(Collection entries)
******************************
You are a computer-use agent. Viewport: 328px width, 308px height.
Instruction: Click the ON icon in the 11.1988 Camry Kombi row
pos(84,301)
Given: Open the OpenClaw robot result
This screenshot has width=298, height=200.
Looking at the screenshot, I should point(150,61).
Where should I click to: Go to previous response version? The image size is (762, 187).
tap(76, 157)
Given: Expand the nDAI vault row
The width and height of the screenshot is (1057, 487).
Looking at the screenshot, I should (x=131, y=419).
******************************
— TASK REQUIREMENTS —
Returned text must match every record word for word.

— COMPLETED EXERCISE —
You are a computer-use agent. Viewport: 328px width, 308px height.
Instruction: Click the ON icon in the 11.1988 Camry Kombi row
pos(84,301)
Given: Open the OpenClaw robot result
This screenshot has width=298, height=200.
Looking at the screenshot, I should point(150,61).
Where should I click to: Go to previous response version? The image size is (762, 187).
tap(76, 157)
Given: Expand the nDAI vault row
The width and height of the screenshot is (1057, 487).
Looking at the screenshot, I should (x=131, y=419).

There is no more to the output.